Ahora bien. Y digo ahora bien porque el tratamiento mediático de ambas alas políticas está siendo bien desigual, como la marca. Nadie, o casi nadie, quiere quedarse atrás en el uso de los tags de moda: extrema derecha, ultraderecha, nacionalpopulismo. Son etiquetas, claro, empleadas siempre in malam partem, pero con ese calorcito, con esa satisfacción de tener por fin en España una ultraderecha con quien medirse. Y el partido señalado da igual lo que defienda: si quiere derogar o reformar la ley de violencia de género, o devolver competencias al Estado central en detrimento de las autonomías o hacer festivo el día en que terminó la Reconquista. Todo eso y más (en realidad da igual lo que planteen, porque todo se diluye ya en el mismo magma moral) no son sino las señales del demonio ultramontano, trabucaire, fascistoide. En estos meses el despliegue retórico, y más en especial el columnista, ha traído un aire esdrújulo de muy buen ver. No digan que el nuevo partido no está siendo un soplo de aire fresco.

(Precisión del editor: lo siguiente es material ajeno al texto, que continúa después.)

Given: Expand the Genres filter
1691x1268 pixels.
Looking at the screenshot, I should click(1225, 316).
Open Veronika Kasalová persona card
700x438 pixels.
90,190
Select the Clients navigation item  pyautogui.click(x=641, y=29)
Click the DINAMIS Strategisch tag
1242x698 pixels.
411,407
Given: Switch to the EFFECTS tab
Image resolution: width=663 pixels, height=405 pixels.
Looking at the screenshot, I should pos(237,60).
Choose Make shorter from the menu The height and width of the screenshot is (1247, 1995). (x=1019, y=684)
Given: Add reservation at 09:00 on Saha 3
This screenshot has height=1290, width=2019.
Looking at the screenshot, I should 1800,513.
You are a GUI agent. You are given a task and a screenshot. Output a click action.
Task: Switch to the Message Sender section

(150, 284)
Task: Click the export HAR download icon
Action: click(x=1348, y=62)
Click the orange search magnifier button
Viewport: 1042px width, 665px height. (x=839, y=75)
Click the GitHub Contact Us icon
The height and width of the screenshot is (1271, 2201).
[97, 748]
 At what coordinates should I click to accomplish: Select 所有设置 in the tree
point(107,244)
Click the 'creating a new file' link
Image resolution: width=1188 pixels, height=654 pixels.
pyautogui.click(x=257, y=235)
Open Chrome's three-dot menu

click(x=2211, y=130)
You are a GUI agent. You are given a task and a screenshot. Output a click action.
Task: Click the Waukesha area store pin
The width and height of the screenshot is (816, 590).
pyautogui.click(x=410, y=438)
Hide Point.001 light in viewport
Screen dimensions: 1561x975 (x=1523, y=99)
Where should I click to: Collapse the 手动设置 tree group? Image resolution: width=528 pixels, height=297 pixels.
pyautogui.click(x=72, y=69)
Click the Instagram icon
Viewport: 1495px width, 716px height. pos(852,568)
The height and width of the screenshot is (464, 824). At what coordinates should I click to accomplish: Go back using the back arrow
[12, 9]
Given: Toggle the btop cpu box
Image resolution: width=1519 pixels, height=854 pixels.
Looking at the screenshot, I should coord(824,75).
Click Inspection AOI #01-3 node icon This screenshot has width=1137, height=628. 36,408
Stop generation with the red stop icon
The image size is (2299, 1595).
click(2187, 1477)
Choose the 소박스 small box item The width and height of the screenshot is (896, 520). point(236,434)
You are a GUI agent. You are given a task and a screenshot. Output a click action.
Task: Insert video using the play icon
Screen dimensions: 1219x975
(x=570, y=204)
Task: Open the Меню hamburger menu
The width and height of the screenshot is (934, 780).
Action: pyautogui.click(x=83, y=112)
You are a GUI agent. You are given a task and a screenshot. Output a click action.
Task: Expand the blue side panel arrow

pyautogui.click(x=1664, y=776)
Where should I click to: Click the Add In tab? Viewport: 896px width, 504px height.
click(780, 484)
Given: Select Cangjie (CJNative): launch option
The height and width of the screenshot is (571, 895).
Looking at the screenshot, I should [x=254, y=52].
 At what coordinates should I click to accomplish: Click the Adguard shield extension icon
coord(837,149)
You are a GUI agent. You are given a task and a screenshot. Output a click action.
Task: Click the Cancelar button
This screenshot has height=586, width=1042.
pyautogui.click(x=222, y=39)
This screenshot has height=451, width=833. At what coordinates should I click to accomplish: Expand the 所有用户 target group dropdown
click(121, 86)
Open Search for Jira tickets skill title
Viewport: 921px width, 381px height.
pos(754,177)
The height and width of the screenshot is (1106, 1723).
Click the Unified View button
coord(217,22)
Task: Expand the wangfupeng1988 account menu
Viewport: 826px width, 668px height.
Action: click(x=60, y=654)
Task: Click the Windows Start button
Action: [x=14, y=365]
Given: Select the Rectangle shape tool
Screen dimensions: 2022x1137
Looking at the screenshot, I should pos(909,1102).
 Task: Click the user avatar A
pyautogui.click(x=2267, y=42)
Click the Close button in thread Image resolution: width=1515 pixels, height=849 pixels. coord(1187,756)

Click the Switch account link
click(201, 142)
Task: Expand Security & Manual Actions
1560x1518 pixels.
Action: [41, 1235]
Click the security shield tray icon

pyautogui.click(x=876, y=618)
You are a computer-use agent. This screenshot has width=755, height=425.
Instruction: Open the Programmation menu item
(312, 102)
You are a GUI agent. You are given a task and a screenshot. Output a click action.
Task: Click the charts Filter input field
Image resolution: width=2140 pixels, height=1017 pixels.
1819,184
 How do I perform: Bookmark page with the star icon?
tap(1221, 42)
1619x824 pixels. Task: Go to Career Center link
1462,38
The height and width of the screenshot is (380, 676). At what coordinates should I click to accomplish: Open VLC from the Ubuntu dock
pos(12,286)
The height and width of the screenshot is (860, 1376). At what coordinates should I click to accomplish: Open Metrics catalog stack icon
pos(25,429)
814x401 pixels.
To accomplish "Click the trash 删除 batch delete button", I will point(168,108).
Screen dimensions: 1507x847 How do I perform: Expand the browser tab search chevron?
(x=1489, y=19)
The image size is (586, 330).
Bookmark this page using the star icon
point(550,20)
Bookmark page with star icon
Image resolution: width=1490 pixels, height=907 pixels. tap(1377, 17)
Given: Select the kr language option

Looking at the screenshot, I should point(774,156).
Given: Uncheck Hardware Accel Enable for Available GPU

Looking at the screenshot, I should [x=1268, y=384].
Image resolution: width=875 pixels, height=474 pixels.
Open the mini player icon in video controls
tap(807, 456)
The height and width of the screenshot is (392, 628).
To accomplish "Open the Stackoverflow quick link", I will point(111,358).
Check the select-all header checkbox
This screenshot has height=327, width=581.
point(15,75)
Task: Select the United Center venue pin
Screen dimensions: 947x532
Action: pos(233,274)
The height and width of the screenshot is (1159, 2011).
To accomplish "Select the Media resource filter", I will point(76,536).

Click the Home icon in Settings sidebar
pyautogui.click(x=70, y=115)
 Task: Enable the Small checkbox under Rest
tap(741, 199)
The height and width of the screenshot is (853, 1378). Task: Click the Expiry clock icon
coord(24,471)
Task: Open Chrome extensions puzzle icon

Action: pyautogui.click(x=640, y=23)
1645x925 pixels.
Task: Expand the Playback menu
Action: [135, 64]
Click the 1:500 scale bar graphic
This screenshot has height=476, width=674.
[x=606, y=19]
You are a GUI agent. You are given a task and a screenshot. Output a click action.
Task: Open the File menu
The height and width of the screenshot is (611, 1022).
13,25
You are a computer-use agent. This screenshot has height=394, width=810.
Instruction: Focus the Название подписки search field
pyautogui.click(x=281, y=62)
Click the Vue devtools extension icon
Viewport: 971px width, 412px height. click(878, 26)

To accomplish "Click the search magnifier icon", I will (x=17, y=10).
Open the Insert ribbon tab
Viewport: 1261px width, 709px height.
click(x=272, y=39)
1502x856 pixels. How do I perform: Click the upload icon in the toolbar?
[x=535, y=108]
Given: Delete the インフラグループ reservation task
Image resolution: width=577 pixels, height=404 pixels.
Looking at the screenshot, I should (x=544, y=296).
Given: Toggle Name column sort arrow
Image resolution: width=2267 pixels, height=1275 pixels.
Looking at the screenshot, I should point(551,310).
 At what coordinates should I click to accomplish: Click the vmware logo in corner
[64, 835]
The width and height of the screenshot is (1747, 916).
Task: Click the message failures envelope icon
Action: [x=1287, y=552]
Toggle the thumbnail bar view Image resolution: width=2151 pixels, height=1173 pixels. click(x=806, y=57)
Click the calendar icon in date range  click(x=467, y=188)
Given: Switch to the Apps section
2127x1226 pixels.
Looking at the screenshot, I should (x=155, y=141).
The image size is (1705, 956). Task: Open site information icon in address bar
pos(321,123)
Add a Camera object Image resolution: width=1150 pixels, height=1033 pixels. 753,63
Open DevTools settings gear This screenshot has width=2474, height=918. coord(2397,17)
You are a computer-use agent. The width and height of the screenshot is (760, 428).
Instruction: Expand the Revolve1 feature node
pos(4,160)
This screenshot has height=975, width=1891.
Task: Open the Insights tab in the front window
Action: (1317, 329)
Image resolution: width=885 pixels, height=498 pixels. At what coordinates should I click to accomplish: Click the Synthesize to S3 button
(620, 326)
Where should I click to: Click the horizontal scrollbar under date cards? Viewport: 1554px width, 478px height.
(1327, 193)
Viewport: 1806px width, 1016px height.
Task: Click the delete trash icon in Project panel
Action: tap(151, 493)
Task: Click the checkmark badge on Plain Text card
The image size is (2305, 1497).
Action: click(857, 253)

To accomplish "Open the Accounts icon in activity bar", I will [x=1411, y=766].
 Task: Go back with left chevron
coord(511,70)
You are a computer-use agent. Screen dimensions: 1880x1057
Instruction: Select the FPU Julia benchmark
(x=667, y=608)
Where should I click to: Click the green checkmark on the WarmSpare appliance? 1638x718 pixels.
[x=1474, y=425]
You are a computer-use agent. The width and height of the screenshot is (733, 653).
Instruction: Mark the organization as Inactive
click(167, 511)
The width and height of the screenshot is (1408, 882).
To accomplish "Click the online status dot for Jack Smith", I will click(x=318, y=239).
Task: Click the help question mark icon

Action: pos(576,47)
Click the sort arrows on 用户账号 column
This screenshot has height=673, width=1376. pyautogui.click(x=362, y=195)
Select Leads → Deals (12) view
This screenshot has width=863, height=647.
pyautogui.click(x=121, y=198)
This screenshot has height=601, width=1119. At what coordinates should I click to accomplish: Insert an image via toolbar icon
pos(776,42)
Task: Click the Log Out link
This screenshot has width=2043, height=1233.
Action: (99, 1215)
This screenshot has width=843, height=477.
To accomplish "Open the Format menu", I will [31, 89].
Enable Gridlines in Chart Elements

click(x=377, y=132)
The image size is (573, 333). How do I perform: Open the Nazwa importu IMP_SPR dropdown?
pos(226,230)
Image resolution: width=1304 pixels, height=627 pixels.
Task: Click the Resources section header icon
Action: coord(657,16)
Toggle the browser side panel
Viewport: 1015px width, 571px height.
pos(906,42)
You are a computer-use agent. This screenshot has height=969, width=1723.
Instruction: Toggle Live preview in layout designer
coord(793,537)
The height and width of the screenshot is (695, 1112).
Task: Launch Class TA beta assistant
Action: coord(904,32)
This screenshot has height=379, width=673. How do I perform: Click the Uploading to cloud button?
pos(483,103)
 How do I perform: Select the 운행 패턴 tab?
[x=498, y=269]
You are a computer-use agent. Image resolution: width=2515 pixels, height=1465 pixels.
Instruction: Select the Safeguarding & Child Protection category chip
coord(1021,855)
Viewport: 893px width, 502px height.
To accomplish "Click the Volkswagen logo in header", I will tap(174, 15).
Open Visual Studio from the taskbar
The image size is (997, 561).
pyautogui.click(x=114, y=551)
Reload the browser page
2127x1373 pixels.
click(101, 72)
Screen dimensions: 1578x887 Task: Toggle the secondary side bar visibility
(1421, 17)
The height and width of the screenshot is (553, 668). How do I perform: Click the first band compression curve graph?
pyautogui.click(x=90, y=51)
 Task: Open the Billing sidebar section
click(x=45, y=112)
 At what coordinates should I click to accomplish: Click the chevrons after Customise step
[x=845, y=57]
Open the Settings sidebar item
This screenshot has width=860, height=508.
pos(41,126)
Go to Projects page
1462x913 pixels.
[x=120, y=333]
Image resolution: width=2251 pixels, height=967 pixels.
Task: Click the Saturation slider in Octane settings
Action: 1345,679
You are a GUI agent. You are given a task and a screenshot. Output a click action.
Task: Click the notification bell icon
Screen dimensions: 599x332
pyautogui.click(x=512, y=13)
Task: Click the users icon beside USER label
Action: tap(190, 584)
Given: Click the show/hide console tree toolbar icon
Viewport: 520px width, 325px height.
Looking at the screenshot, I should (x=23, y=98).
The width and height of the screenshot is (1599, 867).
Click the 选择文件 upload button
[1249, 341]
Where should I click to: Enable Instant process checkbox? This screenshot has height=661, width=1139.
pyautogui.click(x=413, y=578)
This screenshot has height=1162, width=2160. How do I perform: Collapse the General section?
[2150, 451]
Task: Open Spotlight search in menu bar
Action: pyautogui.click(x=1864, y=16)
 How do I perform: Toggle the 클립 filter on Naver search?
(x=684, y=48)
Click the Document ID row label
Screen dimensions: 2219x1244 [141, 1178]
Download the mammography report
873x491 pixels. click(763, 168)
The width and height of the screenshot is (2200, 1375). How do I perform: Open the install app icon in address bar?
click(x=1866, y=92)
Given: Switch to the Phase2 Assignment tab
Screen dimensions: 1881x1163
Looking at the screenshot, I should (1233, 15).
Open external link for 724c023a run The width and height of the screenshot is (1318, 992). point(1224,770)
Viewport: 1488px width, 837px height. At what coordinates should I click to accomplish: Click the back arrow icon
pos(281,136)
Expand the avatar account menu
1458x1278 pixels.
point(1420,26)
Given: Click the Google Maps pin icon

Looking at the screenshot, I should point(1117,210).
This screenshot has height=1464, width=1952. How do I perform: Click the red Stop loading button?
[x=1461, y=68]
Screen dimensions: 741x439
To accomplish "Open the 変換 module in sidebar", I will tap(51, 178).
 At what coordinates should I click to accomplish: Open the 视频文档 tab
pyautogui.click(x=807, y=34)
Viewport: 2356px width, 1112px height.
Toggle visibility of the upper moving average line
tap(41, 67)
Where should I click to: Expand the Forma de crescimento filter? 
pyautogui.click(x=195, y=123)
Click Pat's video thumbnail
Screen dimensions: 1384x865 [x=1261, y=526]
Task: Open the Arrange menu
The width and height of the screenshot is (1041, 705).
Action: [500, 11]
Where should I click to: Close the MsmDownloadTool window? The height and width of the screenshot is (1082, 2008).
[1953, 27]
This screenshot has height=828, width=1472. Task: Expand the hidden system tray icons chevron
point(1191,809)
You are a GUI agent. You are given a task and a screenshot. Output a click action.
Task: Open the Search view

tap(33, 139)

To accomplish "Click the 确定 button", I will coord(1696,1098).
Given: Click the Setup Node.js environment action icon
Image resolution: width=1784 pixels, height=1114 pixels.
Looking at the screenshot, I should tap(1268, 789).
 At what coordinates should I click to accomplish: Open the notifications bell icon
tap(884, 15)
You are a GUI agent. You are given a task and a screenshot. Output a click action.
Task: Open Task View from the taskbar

En cualquier caso, lo curioso de las alas políticas, con sus brisas fresquitas, sus aspavientos y su simbología, es que brotan primero en una democracia liberal (donde no se olvide que la gente vota) y al momento, o ya de inicio, quieren cambiar las reglas para solucionarlo todo sin reformas ni retoques, sino así de golpe, con la recia certidumbre de quien se toma unas rondas de cerveza con amigos y dice esto lo arreglaba yo en cuatro días. Igualito que un twitter cualquiera. Lo curioso de estas alas es el contagio, como ya mismo estamos viendo, y su influjo de raíz en partidos o movimientos políticos que se quieren moderados y reformistas. Y lo más curioso, en fin (hay quien diría peligroso), es que estas alas políticas van y les salen de pronto a muchos compatriotas con derecho a voto. Pero la democracia es lo que tiene.